Uitspraak 202201548/1/ R2 en 202201548/2/R2


Volledige tekst

202201548/1/ R2 en 202201548/2/R2.
Datum uitspraak: 29 juni 2022

AFDELING
BESTUURSRECHTSPRAAK

Uitspraak van de voorzieningenrechter van de Afdeling bestuursrechtspraak van de Raad van State op een verzoek om het treffen van een voorlopige voorziening (artikel 8:81 van de Algemene wet bestuursrecht (hierna: de Awb)) en, met toepassing van artikel 8:86 van die wet, op het beroep, in het geding tussen:

Vereniging Het Groene Hart, gevestigd te Den Dungen, gemeente Sint-Michielsgestel,

verzoekster,

en

de raad van de gemeente Meierijstad,

verweerder.

Procesverloop

Bij besluit van 16 december 2021 heeft de raad het bestemmingsplan "Eerschotsestraat-Zuid" (Sint Oedenrode) vastgesteld.

Tegen dit besluit heeft de vereniging beroep ingesteld.

De vereniging heeft de voorzieningenrechter verzocht een voorlopige voorziening te treffen.

De raad van de gemeente Meierijstad heeft een verweerschrift ingediend.

Daartoe in de gelegenheid gesteld heeft Okko Projectontwikkeling een schriftelijke uiteenzetting ingediend.

De raad en Okko Projectontwikkeling hebben nadere stukken ingediend.

De voorzieningenrechter heeft het verzoek ter zitting behandeld op 9 juni 2022, waar de vereniging, vertegenwoordigd door [gemachtigde] en de raad, vertegenwoordigd door N.J.A. van Gelderen, zijn verschenen. Voorts is ter zitting Okko Projectontwikkeling, vertegenwoordigd door mr. A.J.L Claassen, advocaat te Eindhoven, als partij gehoord.

Partijen hebben ter zitting toestemming gegeven onmiddellijk uitspraak te doen in de hoofdzaak.

Overwegingen

1.       In dit geval kan nader onderzoek redelijkerwijs niet bijdragen aan de beoordeling van de zaak en bestaat ook overigens geen beletsel om met toepassing van artikel 8:86, eerste lid, van de Awb onmiddellijk uitspraak te doen in de hoofdzaak.

2.       Het bestemmingsplan voorziet in een woningbouwontwikkeling met 60-63 woningen op de locatie Eerschotsestraat Zuid in Sint-Oedenrode.

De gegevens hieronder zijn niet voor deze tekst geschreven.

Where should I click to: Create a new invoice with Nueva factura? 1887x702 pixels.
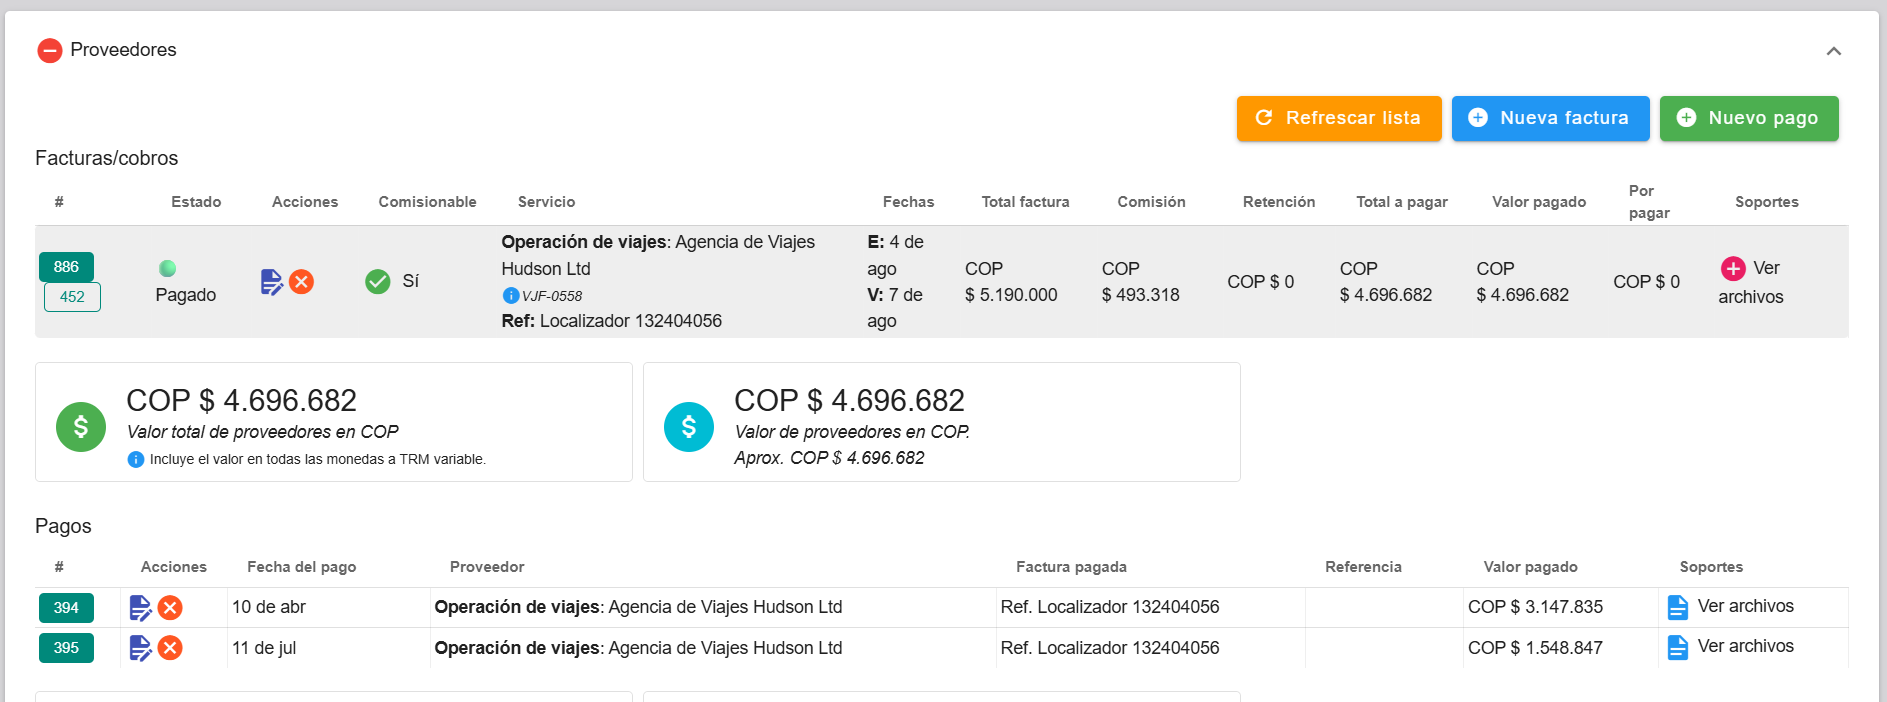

Ten zuiden van het plangebied ligt een zijtak van de rivier de Dommel.

3.       De Crisis en herstelwet (hierna: de Chw) is van toepassing, omdat het plan de bouw van meer dan 11 woningen mogelijk maakt. Het na afloop van de beroepstermijn aanvoeren van nieuwe beroepsgronden is, gelet op het bepaalde in artikel 1.6a van de Crisis- en herstelwet, niet toegestaan.

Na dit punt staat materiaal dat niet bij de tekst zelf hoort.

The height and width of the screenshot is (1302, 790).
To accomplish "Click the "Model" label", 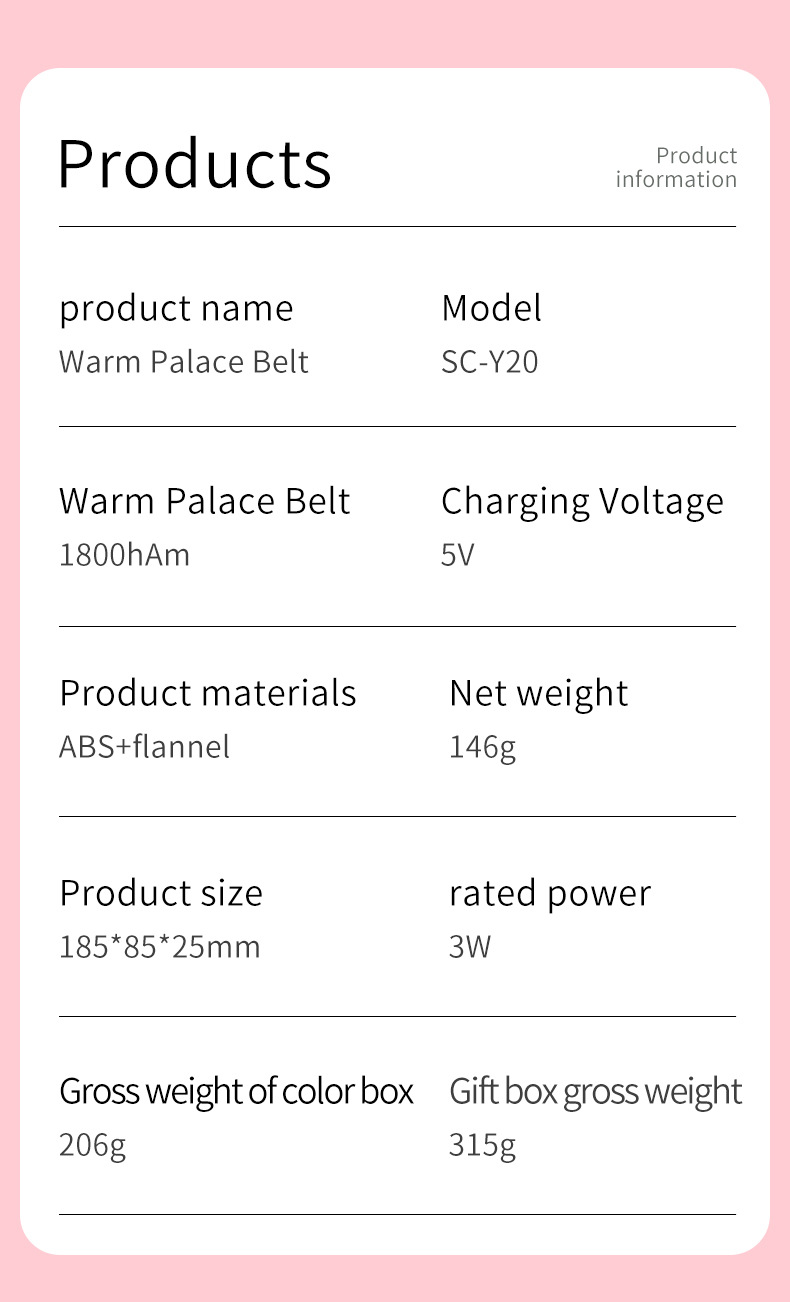I will click(491, 308).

4.       De voorzieningenrechter stelt vast dat de vereniging binnen de beroepstermijn alleen de beroepsgrond heeft ingebracht dat volgens haar onvoldoende rekening is gehouden met de belangen die samenhangen met het natuurlandschap van de zijtak van de Dommel en de cultuurhistorische overgang van bebouwing naar de zijtak van de Dommel. Zoals ter zitting ook is besproken zal van hetgeen de vereniging nadien heeft ingebracht, schriftelijk en ter zitting, alleen dat wat kan worden gevat onder deze beroepsgrond, in aanmerking komen voor beoordeling door de voorzieningenrechter.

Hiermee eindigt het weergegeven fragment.